Donald Forsdyke said...

For the actual calculation see section 13 of our 2001 paper at http://post.queensu.ca/~forsdyke/EBV.htm

Larry Moran said...

Don says,

one host RNA molecule with a sequence complementary to a viral transcript (enough for two helical turns), should suffice to activate intracellular alarms

Have you done some calculations to see how long it would take for this single RNA molecule to find the viral transcript in a typical mammalian cell with probably a BILLION other RNA binding sites? I'm thinking many days at 37°C.

Donald Forsdyke said...

Perhaps someone out there would attempt the calculation, taking into account the crowded nature of the cytosol, which the hand of Nature is likely to have optimized (pH, salt concentration, etc.) to favour what is perhaps the kinetically most important reaction in cells - that between tRNA anticodon loops and mRNA codons.
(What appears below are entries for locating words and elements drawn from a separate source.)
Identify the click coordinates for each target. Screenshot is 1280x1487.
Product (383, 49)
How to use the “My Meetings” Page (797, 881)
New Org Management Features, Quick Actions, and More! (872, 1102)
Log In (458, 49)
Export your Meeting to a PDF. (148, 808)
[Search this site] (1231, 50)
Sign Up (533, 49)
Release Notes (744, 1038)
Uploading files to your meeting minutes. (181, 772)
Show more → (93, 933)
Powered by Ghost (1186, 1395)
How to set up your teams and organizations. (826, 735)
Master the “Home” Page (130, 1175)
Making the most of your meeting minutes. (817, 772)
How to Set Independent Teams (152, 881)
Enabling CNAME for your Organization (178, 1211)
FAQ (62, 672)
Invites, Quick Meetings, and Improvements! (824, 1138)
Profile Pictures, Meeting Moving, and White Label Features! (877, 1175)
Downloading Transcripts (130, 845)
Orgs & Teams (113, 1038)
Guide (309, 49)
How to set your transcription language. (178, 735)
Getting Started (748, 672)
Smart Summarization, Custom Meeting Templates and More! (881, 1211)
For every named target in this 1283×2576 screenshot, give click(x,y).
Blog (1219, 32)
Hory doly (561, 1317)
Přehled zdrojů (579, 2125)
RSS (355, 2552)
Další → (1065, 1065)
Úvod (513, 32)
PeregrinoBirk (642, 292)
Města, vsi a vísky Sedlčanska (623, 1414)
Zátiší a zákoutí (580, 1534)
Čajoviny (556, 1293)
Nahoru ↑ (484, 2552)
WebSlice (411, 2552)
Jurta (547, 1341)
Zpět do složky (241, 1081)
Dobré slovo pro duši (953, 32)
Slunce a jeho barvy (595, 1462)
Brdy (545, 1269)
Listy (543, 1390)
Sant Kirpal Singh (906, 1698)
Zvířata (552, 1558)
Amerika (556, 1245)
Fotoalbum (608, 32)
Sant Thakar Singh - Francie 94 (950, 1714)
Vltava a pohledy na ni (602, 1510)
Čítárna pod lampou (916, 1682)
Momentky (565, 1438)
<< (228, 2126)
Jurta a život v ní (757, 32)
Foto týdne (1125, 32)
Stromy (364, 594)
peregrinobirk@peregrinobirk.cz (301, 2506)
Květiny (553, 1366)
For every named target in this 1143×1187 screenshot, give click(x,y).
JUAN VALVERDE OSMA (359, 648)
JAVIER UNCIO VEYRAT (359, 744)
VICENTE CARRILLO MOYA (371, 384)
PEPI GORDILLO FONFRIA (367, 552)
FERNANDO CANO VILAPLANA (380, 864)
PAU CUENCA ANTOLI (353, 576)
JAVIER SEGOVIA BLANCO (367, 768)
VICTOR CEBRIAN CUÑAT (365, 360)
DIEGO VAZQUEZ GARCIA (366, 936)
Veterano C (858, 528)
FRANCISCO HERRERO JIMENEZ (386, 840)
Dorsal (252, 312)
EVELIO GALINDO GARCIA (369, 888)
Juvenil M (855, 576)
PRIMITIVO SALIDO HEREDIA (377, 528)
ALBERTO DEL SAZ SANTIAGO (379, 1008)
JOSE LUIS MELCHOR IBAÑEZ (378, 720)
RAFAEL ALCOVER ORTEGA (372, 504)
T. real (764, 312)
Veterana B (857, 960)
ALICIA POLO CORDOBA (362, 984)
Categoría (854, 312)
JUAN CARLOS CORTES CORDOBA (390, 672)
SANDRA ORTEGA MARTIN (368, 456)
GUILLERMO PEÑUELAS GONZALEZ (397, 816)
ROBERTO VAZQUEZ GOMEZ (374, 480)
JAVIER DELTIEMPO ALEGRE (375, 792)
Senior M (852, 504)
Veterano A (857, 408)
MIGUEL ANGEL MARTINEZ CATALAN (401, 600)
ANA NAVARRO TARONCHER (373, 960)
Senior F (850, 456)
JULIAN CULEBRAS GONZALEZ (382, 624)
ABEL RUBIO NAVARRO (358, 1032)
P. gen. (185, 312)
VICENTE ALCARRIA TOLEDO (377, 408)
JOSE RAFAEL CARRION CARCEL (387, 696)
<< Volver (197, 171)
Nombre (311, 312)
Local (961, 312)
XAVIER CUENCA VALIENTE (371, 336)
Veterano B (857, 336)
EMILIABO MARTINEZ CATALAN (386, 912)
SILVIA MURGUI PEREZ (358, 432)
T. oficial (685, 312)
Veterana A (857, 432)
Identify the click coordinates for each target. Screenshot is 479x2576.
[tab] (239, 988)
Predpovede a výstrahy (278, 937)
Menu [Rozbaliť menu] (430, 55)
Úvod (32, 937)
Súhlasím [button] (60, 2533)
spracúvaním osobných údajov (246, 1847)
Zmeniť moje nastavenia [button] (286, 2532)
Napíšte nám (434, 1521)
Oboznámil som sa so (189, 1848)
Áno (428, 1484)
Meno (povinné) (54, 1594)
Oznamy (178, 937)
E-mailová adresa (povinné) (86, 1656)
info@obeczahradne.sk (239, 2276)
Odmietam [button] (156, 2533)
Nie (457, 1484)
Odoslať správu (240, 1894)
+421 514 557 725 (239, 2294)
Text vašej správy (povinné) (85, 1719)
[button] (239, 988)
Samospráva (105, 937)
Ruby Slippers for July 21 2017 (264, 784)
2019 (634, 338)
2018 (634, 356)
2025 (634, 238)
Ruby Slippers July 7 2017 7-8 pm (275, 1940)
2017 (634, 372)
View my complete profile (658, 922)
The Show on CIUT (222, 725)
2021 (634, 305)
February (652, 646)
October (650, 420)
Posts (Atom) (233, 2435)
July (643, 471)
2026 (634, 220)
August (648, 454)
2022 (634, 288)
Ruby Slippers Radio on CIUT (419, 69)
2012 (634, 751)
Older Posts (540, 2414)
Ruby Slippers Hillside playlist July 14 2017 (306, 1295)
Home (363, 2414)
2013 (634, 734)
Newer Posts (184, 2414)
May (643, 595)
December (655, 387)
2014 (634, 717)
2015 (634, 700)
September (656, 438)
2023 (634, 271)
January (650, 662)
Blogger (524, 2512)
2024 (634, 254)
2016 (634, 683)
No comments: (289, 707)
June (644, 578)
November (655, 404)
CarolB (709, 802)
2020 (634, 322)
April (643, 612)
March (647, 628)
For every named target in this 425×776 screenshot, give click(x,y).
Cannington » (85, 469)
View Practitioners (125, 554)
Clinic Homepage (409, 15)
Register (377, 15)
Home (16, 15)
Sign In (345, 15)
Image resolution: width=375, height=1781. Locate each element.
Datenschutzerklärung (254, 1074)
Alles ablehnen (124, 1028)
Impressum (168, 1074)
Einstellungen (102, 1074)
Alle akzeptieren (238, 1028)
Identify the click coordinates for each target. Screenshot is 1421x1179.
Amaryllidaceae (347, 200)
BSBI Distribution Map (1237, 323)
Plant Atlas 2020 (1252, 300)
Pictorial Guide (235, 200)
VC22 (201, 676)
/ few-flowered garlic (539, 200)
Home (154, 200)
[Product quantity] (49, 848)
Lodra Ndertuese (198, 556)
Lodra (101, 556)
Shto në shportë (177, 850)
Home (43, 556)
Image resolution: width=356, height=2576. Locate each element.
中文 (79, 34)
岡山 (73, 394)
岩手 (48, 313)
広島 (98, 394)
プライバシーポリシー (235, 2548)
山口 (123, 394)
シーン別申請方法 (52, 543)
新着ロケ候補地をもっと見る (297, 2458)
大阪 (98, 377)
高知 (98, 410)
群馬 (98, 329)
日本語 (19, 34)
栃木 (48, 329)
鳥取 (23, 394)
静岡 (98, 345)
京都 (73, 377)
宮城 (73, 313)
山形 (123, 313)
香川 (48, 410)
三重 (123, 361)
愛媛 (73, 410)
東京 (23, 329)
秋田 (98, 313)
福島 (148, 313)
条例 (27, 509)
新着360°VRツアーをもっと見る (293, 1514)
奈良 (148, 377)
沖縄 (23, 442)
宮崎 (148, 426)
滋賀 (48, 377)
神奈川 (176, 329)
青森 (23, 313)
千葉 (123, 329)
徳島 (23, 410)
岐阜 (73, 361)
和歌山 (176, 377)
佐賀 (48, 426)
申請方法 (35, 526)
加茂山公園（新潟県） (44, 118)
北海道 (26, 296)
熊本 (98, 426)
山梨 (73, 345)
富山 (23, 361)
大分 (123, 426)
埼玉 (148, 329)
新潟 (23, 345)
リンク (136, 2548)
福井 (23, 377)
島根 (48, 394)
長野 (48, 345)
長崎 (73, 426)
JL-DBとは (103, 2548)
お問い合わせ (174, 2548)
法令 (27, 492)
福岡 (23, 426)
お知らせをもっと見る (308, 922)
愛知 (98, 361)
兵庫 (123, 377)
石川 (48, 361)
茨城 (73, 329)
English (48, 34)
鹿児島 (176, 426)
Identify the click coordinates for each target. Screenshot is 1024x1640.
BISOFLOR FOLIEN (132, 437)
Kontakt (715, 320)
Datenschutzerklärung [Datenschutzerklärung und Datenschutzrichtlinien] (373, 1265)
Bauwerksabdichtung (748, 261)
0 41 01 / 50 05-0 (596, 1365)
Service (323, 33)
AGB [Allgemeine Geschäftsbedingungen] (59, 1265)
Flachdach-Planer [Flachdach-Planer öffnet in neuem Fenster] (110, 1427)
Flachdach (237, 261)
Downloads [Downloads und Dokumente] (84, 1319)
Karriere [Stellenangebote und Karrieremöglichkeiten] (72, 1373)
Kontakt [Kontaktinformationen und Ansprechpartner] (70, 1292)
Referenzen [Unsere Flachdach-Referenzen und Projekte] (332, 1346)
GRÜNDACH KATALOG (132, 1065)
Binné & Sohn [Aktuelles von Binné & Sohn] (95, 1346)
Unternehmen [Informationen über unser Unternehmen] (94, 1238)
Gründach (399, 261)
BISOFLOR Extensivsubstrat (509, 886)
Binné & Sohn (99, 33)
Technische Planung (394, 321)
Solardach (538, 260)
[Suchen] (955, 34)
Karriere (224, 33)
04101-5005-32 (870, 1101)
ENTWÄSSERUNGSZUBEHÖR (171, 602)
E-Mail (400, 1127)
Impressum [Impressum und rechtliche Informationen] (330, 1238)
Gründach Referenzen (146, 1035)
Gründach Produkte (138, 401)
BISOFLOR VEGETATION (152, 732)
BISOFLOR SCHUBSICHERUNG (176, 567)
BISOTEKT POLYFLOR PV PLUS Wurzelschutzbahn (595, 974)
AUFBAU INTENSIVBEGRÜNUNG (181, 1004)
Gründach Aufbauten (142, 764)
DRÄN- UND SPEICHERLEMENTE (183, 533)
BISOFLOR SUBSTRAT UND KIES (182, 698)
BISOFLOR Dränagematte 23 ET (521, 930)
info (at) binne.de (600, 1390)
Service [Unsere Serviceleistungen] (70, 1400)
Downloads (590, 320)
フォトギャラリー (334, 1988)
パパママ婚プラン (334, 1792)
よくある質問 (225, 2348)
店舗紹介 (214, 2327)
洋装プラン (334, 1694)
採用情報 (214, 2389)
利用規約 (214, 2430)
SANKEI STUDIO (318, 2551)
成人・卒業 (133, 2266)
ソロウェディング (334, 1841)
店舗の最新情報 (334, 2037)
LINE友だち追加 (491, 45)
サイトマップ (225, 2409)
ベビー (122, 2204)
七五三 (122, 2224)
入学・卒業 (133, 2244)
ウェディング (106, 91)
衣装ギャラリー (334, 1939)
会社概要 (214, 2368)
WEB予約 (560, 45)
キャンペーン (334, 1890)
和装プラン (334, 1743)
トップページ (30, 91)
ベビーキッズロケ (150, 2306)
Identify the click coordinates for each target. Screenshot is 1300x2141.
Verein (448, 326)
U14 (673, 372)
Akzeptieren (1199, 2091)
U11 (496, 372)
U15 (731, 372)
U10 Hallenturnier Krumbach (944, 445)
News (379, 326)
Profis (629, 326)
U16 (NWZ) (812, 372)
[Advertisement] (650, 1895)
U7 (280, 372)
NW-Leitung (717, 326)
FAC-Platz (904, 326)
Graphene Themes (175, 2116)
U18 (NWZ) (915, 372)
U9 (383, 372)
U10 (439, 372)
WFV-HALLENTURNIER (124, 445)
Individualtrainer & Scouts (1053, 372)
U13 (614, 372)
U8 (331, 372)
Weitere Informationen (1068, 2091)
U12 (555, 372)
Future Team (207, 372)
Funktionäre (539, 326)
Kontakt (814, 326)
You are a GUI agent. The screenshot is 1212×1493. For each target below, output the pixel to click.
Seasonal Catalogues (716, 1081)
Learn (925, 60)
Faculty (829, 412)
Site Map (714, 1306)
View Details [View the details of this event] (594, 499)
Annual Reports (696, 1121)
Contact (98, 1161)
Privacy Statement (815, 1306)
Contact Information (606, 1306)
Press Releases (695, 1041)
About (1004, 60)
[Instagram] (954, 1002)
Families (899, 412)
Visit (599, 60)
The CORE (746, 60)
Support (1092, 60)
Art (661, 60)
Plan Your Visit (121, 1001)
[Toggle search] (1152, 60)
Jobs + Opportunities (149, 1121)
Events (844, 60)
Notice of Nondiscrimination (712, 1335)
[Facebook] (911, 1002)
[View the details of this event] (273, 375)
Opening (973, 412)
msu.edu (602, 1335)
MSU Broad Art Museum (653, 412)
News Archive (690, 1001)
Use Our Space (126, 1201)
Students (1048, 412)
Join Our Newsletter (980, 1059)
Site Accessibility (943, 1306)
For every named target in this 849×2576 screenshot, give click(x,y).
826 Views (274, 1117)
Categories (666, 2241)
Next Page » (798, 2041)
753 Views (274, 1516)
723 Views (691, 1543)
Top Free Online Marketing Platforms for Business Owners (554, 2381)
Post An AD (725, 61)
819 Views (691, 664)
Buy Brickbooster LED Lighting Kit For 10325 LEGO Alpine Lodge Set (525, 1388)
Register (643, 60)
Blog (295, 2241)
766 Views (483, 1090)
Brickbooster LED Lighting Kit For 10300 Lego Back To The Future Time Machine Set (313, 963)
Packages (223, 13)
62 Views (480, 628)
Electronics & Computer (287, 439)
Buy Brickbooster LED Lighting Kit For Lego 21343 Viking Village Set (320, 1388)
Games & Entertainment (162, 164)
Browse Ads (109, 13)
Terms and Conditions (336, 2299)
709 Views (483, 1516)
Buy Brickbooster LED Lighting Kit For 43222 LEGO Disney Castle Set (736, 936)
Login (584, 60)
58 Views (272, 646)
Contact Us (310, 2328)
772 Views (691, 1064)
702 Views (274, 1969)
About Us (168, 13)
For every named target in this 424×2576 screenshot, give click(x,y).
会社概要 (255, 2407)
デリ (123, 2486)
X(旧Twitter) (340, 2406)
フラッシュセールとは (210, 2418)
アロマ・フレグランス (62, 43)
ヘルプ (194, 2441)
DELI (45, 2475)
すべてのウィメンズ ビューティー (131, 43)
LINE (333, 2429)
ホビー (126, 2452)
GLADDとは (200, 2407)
When we biochemists carry out RNA-RNA hybridizations in our plastic Eppendorf tubes, we try to simulate these reaction conditions by adding crowding agents, such as polyethylene glycol, and fine-tuning pH and salt concentrations. How close the results obtained from such systems correspond to what would obtain in real cells is problematic. Fancy biophysical techniques (FRET analysis) are beginning to caste light on this, but pending such studies I vote for minutes or hours, not days!